The Cuyahoga Valley National Park is home to a multitude of wildlife, from the smallest of insects and fauna to fish to eagles and foxes. The park did not always have such a diverse group of inhabitants though. The river used to be so polluted that in the summer of 1969 it caught fire and became a symbol for environmental change.
According to the park’s website the water bug population specifically, which is temperamental because of pollution, is on the rise once more. The significance of these bugs goes beyond the idea that the ecosystem can support the smallest part of its wheel, but that as the populations rise in the lower tier animals, so too will the larger pieces of the ecosystem.
The site points out that as the population of bugs rises, the amount, in number and species, of fish continues to grow as well.

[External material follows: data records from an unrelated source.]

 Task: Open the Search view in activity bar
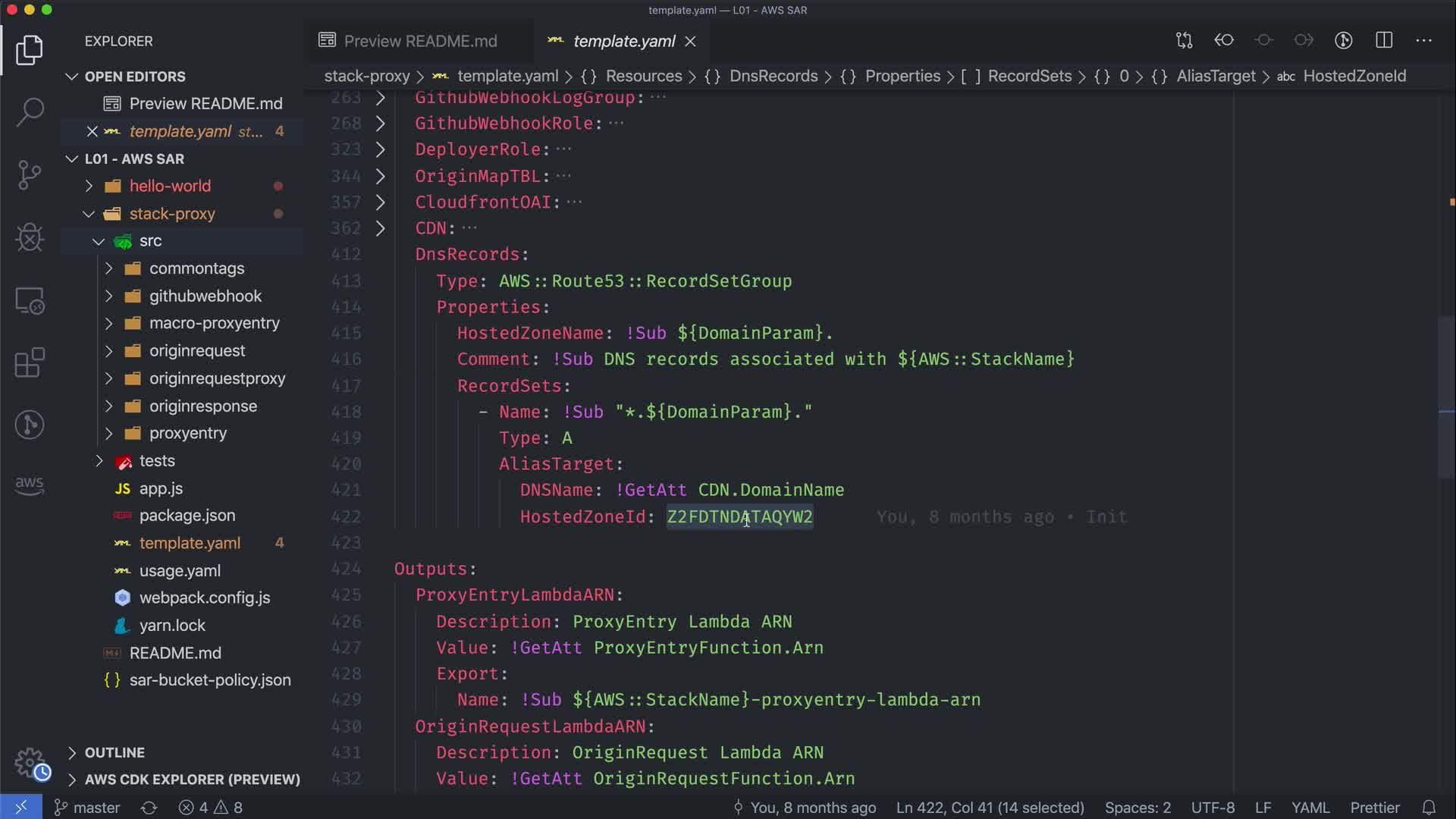point(30,112)
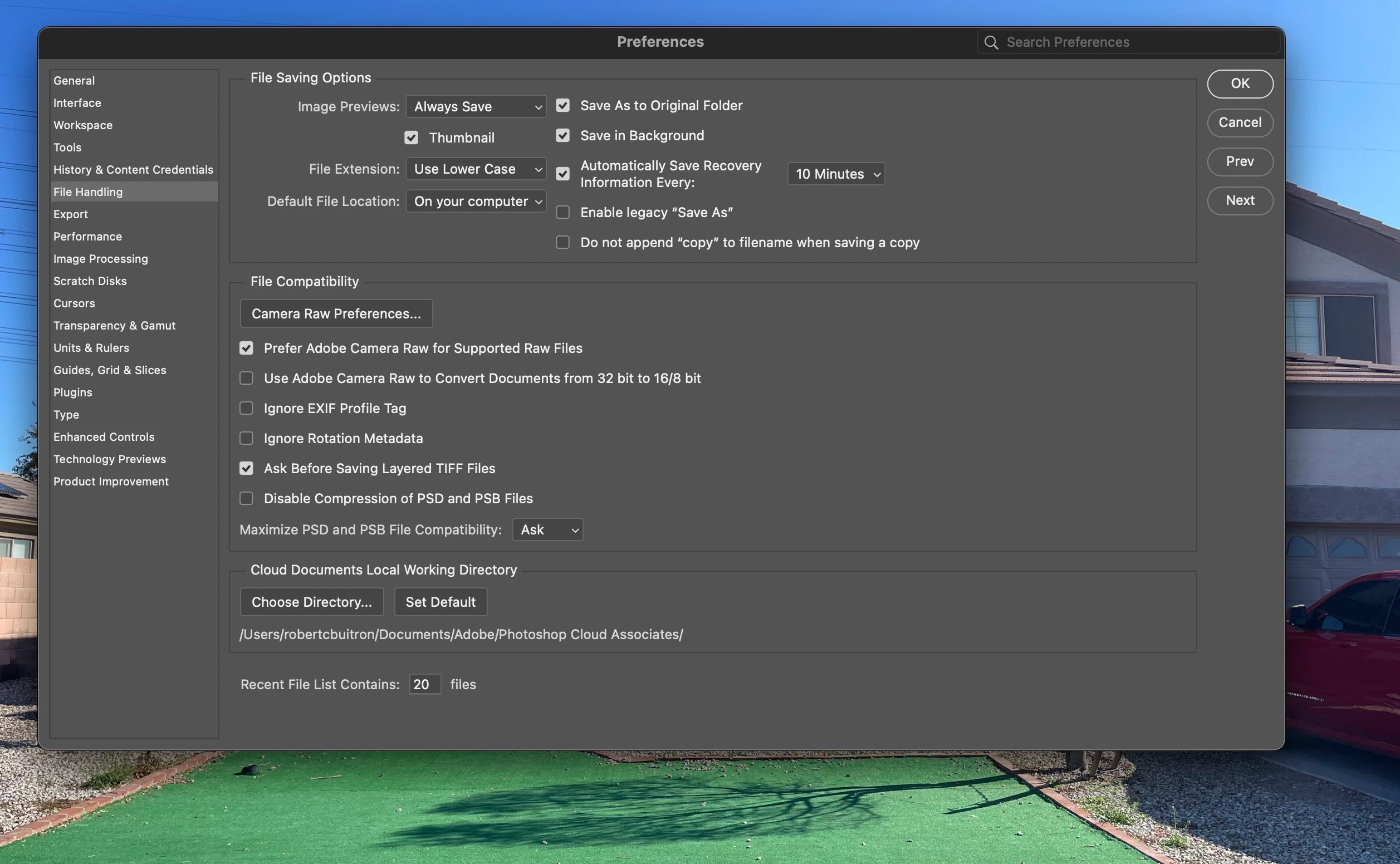This screenshot has height=864, width=1400.
Task: Toggle the Thumbnail checkbox
Action: (x=411, y=138)
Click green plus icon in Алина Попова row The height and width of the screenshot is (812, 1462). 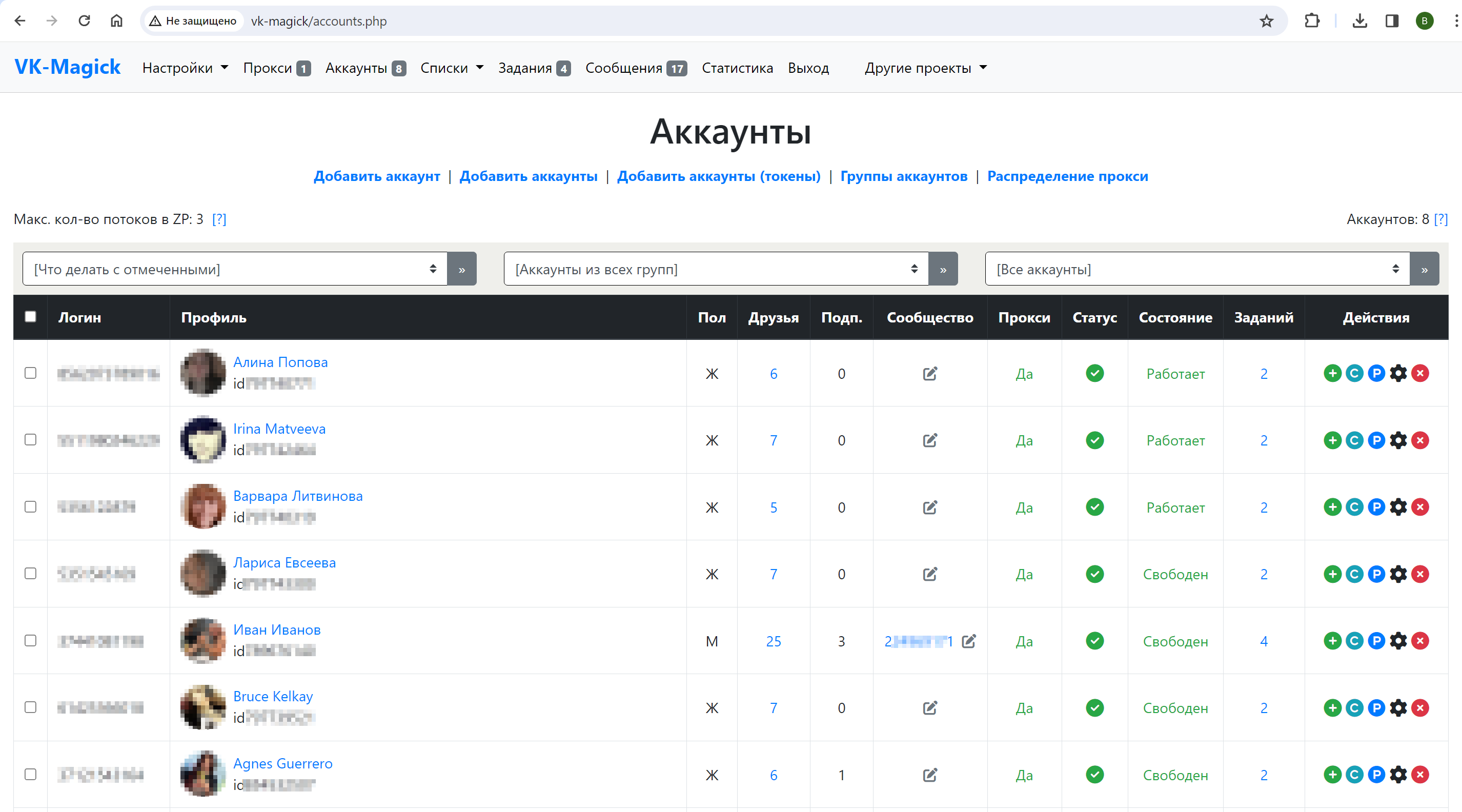(1332, 373)
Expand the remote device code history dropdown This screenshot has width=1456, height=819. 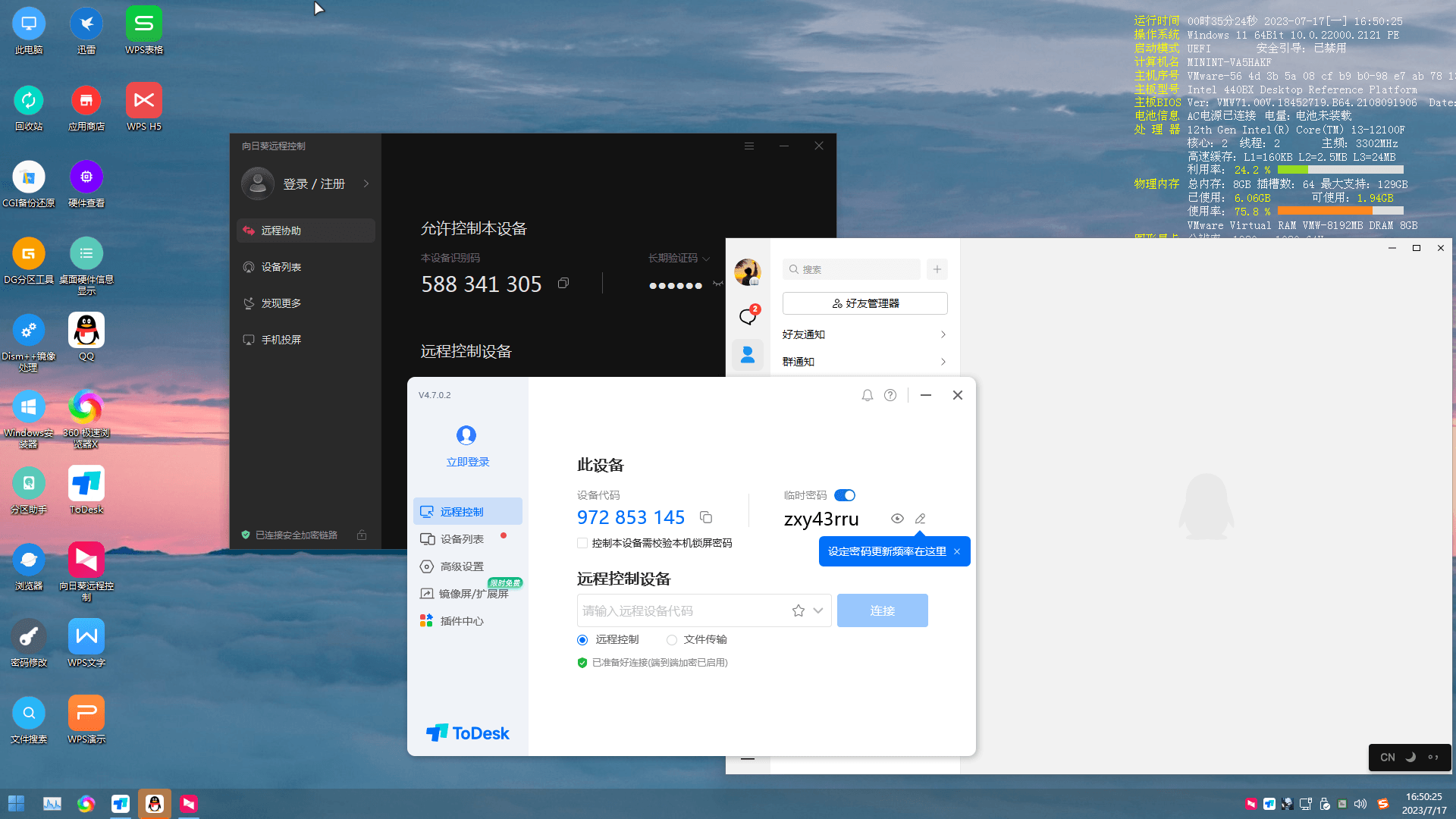[x=818, y=610]
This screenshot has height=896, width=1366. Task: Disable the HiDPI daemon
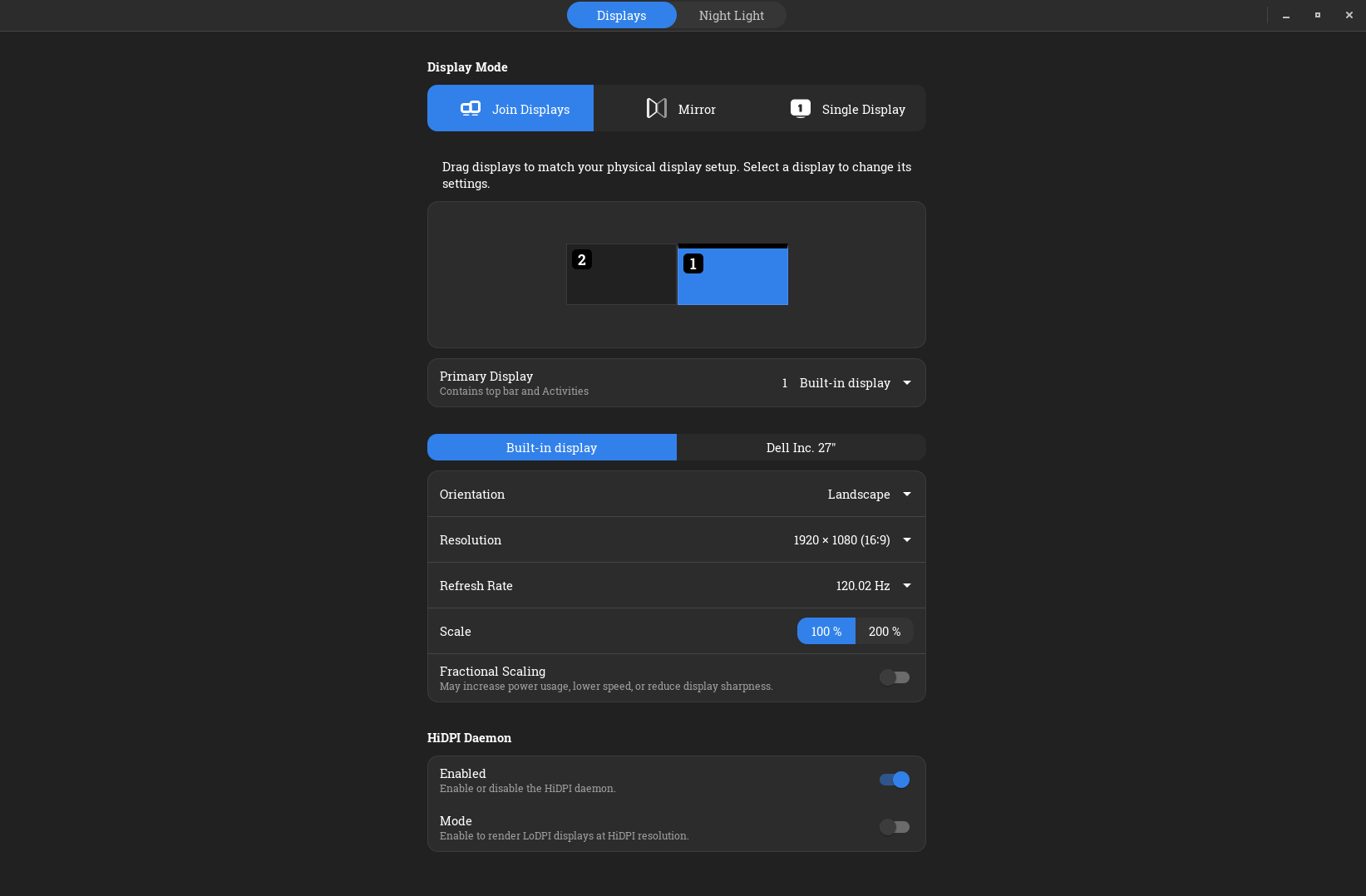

Steelhead trout and pike, which only survive in incredibly clean water, are among the species returning to the river system.
One of the larger signs that the ecosystem is on the mend is the return of bald eagles to the river. Eagles are maintence-type birds, their return signifies an improvement to the area and can be used to help document the health of the river and surrounding areas. I remember in my home town, Erie PA when eagles returned to nest along Presque Isle and the importance it signified.
Scientists have used wildlife at all stages to work with the silent signs they bring about the health of an ecosystem area. The bad eagles have been nesting at the Cuyahoga River since 2006, they have returned every year to their nesting areas and are a reliable sign that the system can support them.
The importance of wildlife is just that. They serve as silent signals for the health of an ecosystem and, beyond that, work as warnings. If the eagles were to stop returning, something is amiss. There’s a sense when the wildlife goes quiet, like the moment before a storm hits and the birds go silent. The difficulty with using the wildlife as warning signs is how diligent humans have to be to them, there’s a constant need for observance and yet in some cases we still don’t care or are too busy to take notice it seems.